TEXT EXCERPT =
The lithium metal layer has a thickness in the range of 10 μm to 200 μm.

The solid electrolyte interface layer may include: a first layer positioned on the lithium metal layer and including lithium fluoride (LiF); a second layer positioned on the first layer and including lithium nitride (Li₃N); a third layer positioned on the second layer and including a decomposition product of the first additive; and a fourth layer positioned on the third layer and including a polymerization product of the third additive.

The fourth layer may include polyvinylene carbonate.

The solid electrolyte interface layer may have a thickness of 100 nm to 10 μm.

The lithium secondary battery may include the electrolyte in an amount of 2 mg·mAh⁻¹ to 5 mg·mAh⁻¹ with respect to the specific capacity of electrodes.

According to an exemplary embodiment of the present disclosure, it is possible to obtain a lithium secondary battery with an increased life span due to improved lithium reversibility and minimized electrolyte consumption.

However, the advantages of the present disclosure are not limited thereto. It should be understood that the advantages of the present disclosure include all effects that can be inferred from the description given below.

PROBLEM TO SOLVE = Can you write what comes next in the excerpt on the lithium secondary battery's solid electrolyte interface layer, starting after its final sentence?

DATASET RECORDS =
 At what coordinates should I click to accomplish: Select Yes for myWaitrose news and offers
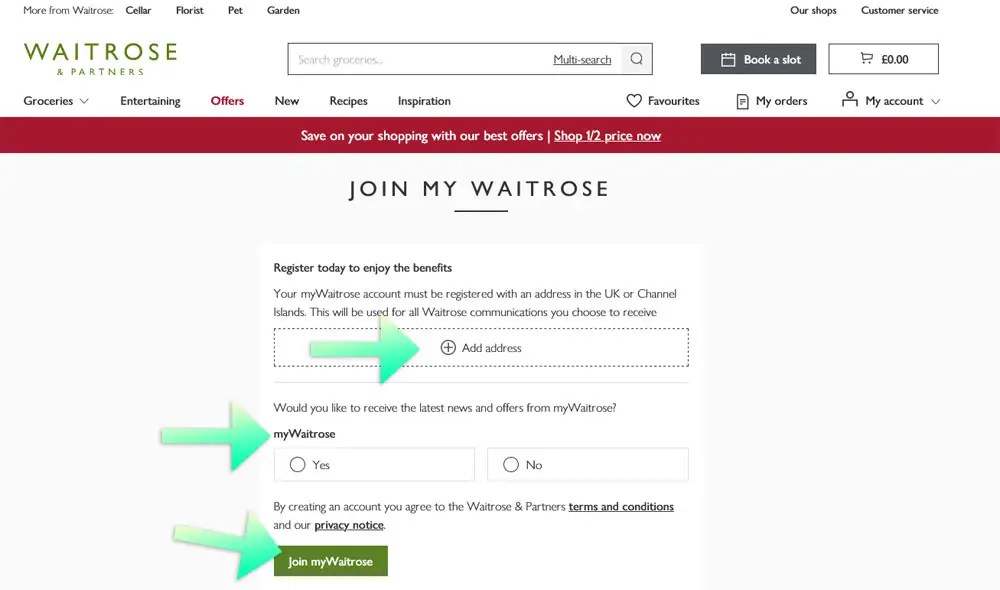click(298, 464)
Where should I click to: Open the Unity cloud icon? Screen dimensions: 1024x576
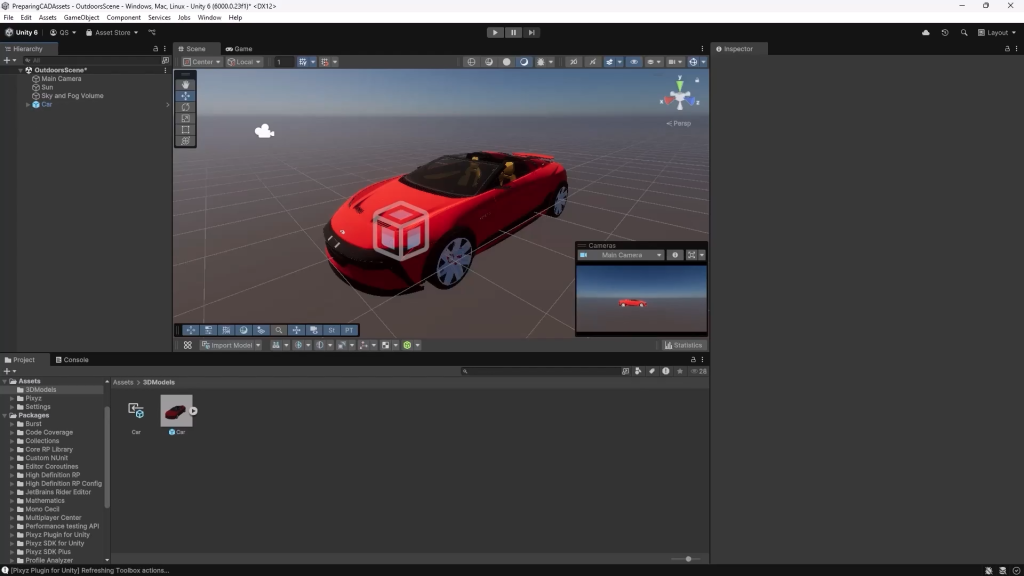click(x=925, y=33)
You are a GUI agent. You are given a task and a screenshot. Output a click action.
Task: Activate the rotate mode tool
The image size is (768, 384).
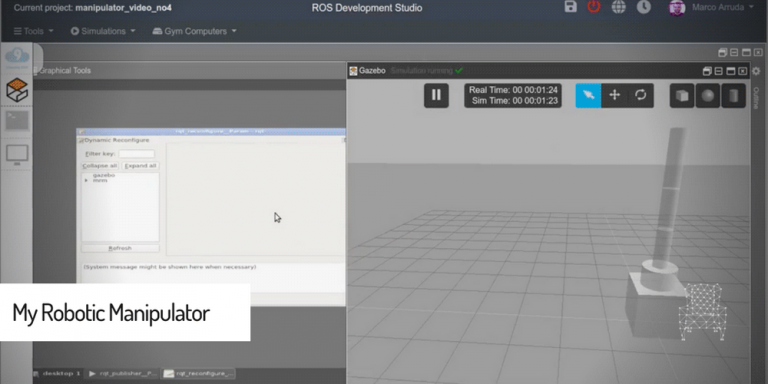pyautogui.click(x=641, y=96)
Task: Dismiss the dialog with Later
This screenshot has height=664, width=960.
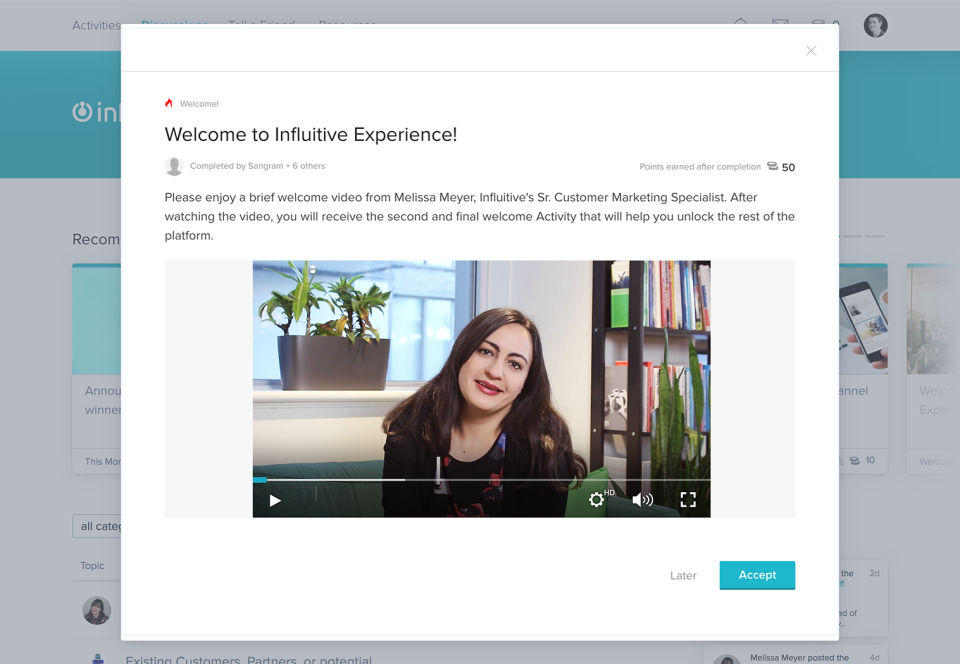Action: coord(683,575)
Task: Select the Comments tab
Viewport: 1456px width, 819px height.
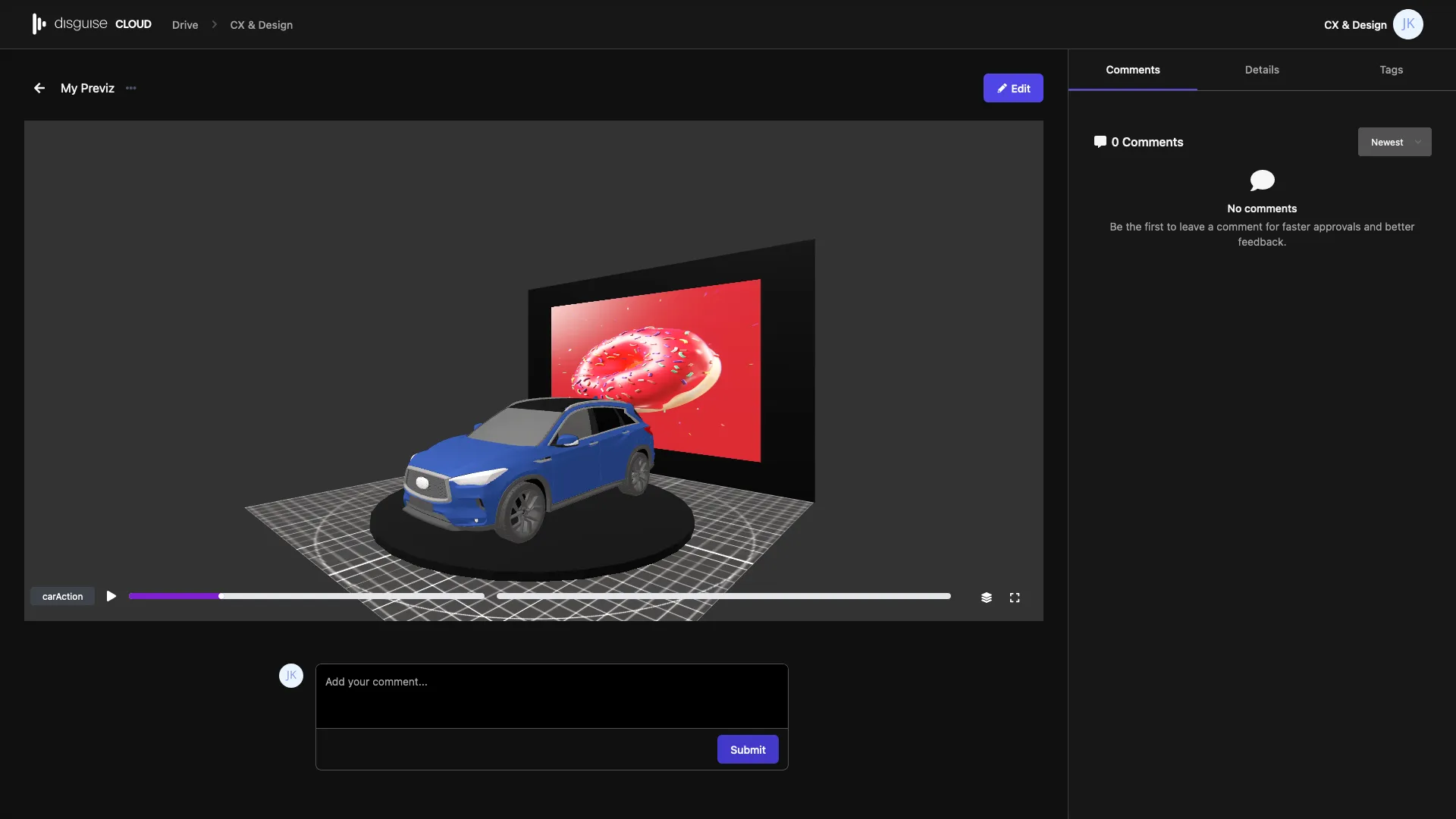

RESPONSE TO THE TASK =
BRIEF DESCRIPTION OF THE DRAWINGS

FIG. 1 shows a cross-sectional view of a lithium secondary battery according to an exemplary embodiment of the present disclosure;

FIG. 2 shows a lithium metal layer and a solid electrolyte interface layer according to an exemplary embodiment of the present disclosure;

FIG. 3A shows the cycle discharging capacity of each of the lithium secondary batteries according to Example 1 and Comparative Examples 1 to 4;

FIG. 3B shows the Coulomb efficiency of each of the lithium secondary batteries according to Example 1 and Comparative Examples 1 to 4;

FIG. 4A shows F1s XPS results for the cathodes of Example 1 and Comparative Examples 1 to 4;

FIG. 4B shows S2p XPS results for the cathodes of Example 1 and Comparative Examples 1 to 4;

FIG. 4C shows P2p XPS results for the cathodes of Example 1 and Comparative Examples 1 to 4;

FIG. 4D shows O1s XPS results for the cathodes of Example 1 and Comparative Examples 1 to 4;

FIG. 4E shows C1s XPS results for the cathodes of Example 1 and Comparative Examples 1 to 4;

FIG. 5A shows F1s XPS results for the anodes of Example 1 and Comparative Examples 1 to 4;

FIG. 5B shows S2p XPS results for the anodes of Example 1 and Comparative Examples 1 to 4;

FIG. 5C shows P2p XPS results for the anodes of Example 1 and Comparative Examples 1 to 4;

FIG. 5D shows O1s XPS results for the anodes of Example 1 and Comparative Examples 1 to 4;

FIG. 5E shows C1s XPS results for the anodes of Example 1 and Comparative Examples 1 to 4; and

FIG. 6 shows the results of measurement of the initial efficiency of each of the lithium secondary batteries according to Example 2 and Comparative Examples 5 to 8.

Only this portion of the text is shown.